::: DATA RECORDS

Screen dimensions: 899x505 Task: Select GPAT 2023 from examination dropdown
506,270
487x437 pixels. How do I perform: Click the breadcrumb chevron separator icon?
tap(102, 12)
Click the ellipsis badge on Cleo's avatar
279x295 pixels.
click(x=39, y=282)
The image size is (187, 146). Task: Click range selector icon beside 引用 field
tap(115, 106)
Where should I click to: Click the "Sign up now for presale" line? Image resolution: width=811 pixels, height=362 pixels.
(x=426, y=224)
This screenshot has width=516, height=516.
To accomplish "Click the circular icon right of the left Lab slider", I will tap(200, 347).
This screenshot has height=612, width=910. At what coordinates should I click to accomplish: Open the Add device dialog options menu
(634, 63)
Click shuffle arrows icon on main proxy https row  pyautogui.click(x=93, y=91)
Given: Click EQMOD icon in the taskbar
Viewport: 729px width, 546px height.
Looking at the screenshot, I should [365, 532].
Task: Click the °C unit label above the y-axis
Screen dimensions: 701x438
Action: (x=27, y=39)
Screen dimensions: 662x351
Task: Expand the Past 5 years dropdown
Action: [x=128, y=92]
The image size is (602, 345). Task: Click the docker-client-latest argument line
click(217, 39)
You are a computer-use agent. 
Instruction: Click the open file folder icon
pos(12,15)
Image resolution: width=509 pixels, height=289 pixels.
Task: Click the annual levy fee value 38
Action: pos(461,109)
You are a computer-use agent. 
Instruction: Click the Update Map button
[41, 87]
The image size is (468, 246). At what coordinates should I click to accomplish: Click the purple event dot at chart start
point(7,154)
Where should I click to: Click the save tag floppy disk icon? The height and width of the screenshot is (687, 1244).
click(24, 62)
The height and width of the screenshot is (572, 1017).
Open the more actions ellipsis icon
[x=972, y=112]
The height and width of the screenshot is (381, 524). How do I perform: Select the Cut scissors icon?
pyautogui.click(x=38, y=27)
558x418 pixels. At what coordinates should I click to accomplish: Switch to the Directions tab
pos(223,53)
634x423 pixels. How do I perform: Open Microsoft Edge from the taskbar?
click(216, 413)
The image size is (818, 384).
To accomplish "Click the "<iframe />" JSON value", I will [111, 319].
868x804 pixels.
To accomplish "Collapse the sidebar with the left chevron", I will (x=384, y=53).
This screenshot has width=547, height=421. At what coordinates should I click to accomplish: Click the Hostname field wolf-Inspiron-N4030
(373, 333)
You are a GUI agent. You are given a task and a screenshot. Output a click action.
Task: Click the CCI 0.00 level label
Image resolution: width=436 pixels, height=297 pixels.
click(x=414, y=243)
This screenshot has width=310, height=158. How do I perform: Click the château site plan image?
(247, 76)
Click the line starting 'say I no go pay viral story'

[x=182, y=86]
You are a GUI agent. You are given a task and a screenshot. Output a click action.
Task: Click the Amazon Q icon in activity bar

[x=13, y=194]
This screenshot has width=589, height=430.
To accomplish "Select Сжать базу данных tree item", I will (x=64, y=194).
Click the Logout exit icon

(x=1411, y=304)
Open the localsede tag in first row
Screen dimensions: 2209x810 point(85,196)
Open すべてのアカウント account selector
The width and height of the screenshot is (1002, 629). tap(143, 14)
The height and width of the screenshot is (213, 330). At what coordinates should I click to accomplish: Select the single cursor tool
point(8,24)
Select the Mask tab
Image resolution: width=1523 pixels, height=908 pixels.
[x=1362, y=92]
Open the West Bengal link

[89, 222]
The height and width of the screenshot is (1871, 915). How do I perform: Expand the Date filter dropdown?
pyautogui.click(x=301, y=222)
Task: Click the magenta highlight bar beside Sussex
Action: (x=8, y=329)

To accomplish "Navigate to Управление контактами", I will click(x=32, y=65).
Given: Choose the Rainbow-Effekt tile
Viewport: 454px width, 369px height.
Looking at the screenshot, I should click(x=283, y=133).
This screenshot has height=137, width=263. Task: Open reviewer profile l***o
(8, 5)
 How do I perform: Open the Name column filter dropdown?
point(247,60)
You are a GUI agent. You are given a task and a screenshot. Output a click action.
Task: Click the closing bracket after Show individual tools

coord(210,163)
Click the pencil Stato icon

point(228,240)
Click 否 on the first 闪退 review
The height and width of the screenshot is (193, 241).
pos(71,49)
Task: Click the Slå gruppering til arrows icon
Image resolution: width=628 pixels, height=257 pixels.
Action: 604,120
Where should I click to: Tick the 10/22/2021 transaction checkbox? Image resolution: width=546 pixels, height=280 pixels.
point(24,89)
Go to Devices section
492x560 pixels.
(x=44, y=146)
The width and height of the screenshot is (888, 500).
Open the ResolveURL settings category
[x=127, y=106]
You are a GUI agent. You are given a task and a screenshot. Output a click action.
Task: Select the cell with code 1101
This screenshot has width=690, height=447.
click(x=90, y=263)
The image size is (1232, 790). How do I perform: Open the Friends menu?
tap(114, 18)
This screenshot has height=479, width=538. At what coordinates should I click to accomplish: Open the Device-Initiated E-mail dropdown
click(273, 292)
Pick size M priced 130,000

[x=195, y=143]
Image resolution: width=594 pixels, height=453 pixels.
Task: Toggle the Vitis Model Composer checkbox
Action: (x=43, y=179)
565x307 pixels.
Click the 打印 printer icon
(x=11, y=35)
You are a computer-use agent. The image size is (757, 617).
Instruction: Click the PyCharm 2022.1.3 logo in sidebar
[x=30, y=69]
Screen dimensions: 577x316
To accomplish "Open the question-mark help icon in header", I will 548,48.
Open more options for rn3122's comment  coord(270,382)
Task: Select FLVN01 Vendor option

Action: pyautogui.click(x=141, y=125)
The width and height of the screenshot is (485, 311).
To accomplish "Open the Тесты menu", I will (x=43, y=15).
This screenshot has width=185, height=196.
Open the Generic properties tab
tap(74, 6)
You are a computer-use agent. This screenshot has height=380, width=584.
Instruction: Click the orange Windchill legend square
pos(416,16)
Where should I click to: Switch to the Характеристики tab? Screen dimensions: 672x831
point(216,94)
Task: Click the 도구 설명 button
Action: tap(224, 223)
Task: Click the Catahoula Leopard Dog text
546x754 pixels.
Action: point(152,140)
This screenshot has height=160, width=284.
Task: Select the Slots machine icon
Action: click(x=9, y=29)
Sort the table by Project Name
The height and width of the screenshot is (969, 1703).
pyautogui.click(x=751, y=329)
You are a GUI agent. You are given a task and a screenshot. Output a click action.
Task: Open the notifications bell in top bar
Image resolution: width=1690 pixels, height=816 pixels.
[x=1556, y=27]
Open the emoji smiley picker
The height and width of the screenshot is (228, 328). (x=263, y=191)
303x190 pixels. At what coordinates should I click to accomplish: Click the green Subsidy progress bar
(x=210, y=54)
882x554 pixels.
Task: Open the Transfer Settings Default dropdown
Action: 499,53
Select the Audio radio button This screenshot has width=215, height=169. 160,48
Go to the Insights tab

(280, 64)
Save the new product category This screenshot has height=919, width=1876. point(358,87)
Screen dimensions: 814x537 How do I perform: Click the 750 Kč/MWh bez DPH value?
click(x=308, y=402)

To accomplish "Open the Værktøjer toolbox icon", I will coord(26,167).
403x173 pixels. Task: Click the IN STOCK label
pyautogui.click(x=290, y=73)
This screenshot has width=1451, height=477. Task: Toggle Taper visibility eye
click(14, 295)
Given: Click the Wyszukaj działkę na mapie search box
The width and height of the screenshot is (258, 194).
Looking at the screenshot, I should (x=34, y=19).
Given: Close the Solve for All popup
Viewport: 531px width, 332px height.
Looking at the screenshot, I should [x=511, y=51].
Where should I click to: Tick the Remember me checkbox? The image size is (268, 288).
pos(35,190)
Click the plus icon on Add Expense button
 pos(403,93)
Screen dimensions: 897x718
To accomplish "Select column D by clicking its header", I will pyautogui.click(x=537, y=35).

::::::

**WHAT THE TASK REQUIRES:** Nothing in the entries above may be left out; retype them all exactly.

**EXERCISE OUTPUT:**
Screen dimensions: 899x505 Task: Select GPAT 2023 from examination dropdown
506,270
487x437 pixels. How do I perform: Click the breadcrumb chevron separator icon?
tap(102, 12)
Click the ellipsis badge on Cleo's avatar
279x295 pixels.
click(x=39, y=282)
The image size is (187, 146). Task: Click range selector icon beside 引用 field
tap(115, 106)
Where should I click to: Click the "Sign up now for presale" line? Image resolution: width=811 pixels, height=362 pixels.
(x=426, y=224)
This screenshot has width=516, height=516.
To accomplish "Click the circular icon right of the left Lab slider", I will tap(200, 347).
This screenshot has height=612, width=910. At what coordinates should I click to accomplish: Open the Add device dialog options menu
(634, 63)
Click shuffle arrows icon on main proxy https row  pyautogui.click(x=93, y=91)
Given: Click EQMOD icon in the taskbar
Viewport: 729px width, 546px height.
Looking at the screenshot, I should [365, 532].
Task: Click the °C unit label above the y-axis
Screen dimensions: 701x438
Action: (x=27, y=39)
Screen dimensions: 662x351
Task: Expand the Past 5 years dropdown
Action: [x=128, y=92]
The image size is (602, 345). Task: Click the docker-client-latest argument line
click(217, 39)
You are a computer-use agent. 
Instruction: Click the open file folder icon
pos(12,15)
Image resolution: width=509 pixels, height=289 pixels.
Task: Click the annual levy fee value 38
Action: pos(461,109)
You are a computer-use agent. 
Instruction: Click the Update Map button
[41, 87]
The image size is (468, 246). At what coordinates should I click to accomplish: Click the purple event dot at chart start
point(7,154)
Where should I click to: Click the save tag floppy disk icon? The height and width of the screenshot is (687, 1244).
click(24, 62)
The height and width of the screenshot is (572, 1017).
Open the more actions ellipsis icon
[x=972, y=112]
The height and width of the screenshot is (381, 524). How do I perform: Select the Cut scissors icon?
pyautogui.click(x=38, y=27)
558x418 pixels. At what coordinates should I click to accomplish: Switch to the Directions tab
pos(223,53)
634x423 pixels. How do I perform: Open Microsoft Edge from the taskbar?
click(216, 413)
The image size is (818, 384).
To accomplish "Click the "<iframe />" JSON value", I will [111, 319].
868x804 pixels.
To accomplish "Collapse the sidebar with the left chevron", I will (x=384, y=53).
This screenshot has width=547, height=421. At what coordinates should I click to accomplish: Click the Hostname field wolf-Inspiron-N4030
(373, 333)
You are a GUI agent. You are given a task and a screenshot. Output a click action.
Task: Click the CCI 0.00 level label
Image resolution: width=436 pixels, height=297 pixels.
click(x=414, y=243)
This screenshot has width=310, height=158. How do I perform: Click the château site plan image?
(247, 76)
Click the line starting 'say I no go pay viral story'

[x=182, y=86]
You are a GUI agent. You are given a task and a screenshot. Output a click action.
Task: Click the Amazon Q icon in activity bar

[x=13, y=194]
This screenshot has width=589, height=430.
To accomplish "Select Сжать базу данных tree item", I will (x=64, y=194).
Click the Logout exit icon

(x=1411, y=304)
Open the localsede tag in first row
Screen dimensions: 2209x810 point(85,196)
Open すべてのアカウント account selector
The width and height of the screenshot is (1002, 629). tap(143, 14)
The height and width of the screenshot is (213, 330). At what coordinates should I click to accomplish: Select the single cursor tool
point(8,24)
Select the Mask tab
Image resolution: width=1523 pixels, height=908 pixels.
[x=1362, y=92]
Open the West Bengal link

[89, 222]
The height and width of the screenshot is (1871, 915). How do I perform: Expand the Date filter dropdown?
pyautogui.click(x=301, y=222)
Task: Click the magenta highlight bar beside Sussex
Action: (x=8, y=329)

To accomplish "Navigate to Управление контактами", I will click(x=32, y=65).
Given: Choose the Rainbow-Effekt tile
Viewport: 454px width, 369px height.
Looking at the screenshot, I should click(x=283, y=133).
This screenshot has height=137, width=263. Task: Open reviewer profile l***o
(8, 5)
 How do I perform: Open the Name column filter dropdown?
point(247,60)
You are a GUI agent. You are given a task and a screenshot. Output a click action.
Task: Click the closing bracket after Show individual tools

coord(210,163)
Click the pencil Stato icon

point(228,240)
Click 否 on the first 闪退 review
The height and width of the screenshot is (193, 241).
pos(71,49)
Task: Click the Slå gruppering til arrows icon
Image resolution: width=628 pixels, height=257 pixels.
Action: 604,120
Where should I click to: Tick the 10/22/2021 transaction checkbox? Image resolution: width=546 pixels, height=280 pixels.
point(24,89)
Go to Devices section
492x560 pixels.
(x=44, y=146)
The width and height of the screenshot is (888, 500).
Open the ResolveURL settings category
[x=127, y=106]
You are a GUI agent. You are given a task and a screenshot. Output a click action.
Task: Select the cell with code 1101
This screenshot has width=690, height=447.
click(x=90, y=263)
The image size is (1232, 790). How do I perform: Open the Friends menu?
tap(114, 18)
This screenshot has height=479, width=538. At what coordinates should I click to accomplish: Open the Device-Initiated E-mail dropdown
click(273, 292)
Pick size M priced 130,000

[x=195, y=143]
Image resolution: width=594 pixels, height=453 pixels.
Task: Toggle the Vitis Model Composer checkbox
Action: (x=43, y=179)
565x307 pixels.
Click the 打印 printer icon
(x=11, y=35)
You are a computer-use agent. The image size is (757, 617).
Instruction: Click the PyCharm 2022.1.3 logo in sidebar
[x=30, y=69]
Screen dimensions: 577x316
To accomplish "Open the question-mark help icon in header", I will 548,48.
Open more options for rn3122's comment  coord(270,382)
Task: Select FLVN01 Vendor option

Action: pyautogui.click(x=141, y=125)
The width and height of the screenshot is (485, 311).
To accomplish "Open the Тесты menu", I will (x=43, y=15).
This screenshot has width=185, height=196.
Open the Generic properties tab
tap(74, 6)
You are a computer-use agent. This screenshot has height=380, width=584.
Instruction: Click the orange Windchill legend square
pos(416,16)
Where should I click to: Switch to the Характеристики tab? Screen dimensions: 672x831
point(216,94)
Task: Click the 도구 설명 button
Action: tap(224, 223)
Task: Click the Catahoula Leopard Dog text
546x754 pixels.
Action: point(152,140)
This screenshot has height=160, width=284.
Task: Select the Slots machine icon
Action: click(x=9, y=29)
Sort the table by Project Name
The height and width of the screenshot is (969, 1703).
pyautogui.click(x=751, y=329)
You are a GUI agent. You are given a task and a screenshot. Output a click action.
Task: Open the notifications bell in top bar
Image resolution: width=1690 pixels, height=816 pixels.
[x=1556, y=27]
Open the emoji smiley picker
The height and width of the screenshot is (228, 328). (x=263, y=191)
303x190 pixels. At what coordinates should I click to accomplish: Click the green Subsidy progress bar
(x=210, y=54)
882x554 pixels.
Task: Open the Transfer Settings Default dropdown
Action: 499,53
Select the Audio radio button This screenshot has width=215, height=169. 160,48
Go to the Insights tab

(280, 64)
Save the new product category This screenshot has height=919, width=1876. point(358,87)
Screen dimensions: 814x537 How do I perform: Click the 750 Kč/MWh bez DPH value?
click(x=308, y=402)

To accomplish "Open the Værktøjer toolbox icon", I will coord(26,167).
403x173 pixels. Task: Click the IN STOCK label
pyautogui.click(x=290, y=73)
This screenshot has width=1451, height=477. Task: Toggle Taper visibility eye
click(14, 295)
Given: Click the Wyszukaj działkę na mapie search box
The width and height of the screenshot is (258, 194).
Looking at the screenshot, I should (x=34, y=19).
Given: Close the Solve for All popup
Viewport: 531px width, 332px height.
Looking at the screenshot, I should [x=511, y=51].
Where should I click to: Tick the Remember me checkbox? The image size is (268, 288).
pos(35,190)
Click the plus icon on Add Expense button
 pos(403,93)
Screen dimensions: 897x718
To accomplish "Select column D by clicking its header", I will pyautogui.click(x=537, y=35).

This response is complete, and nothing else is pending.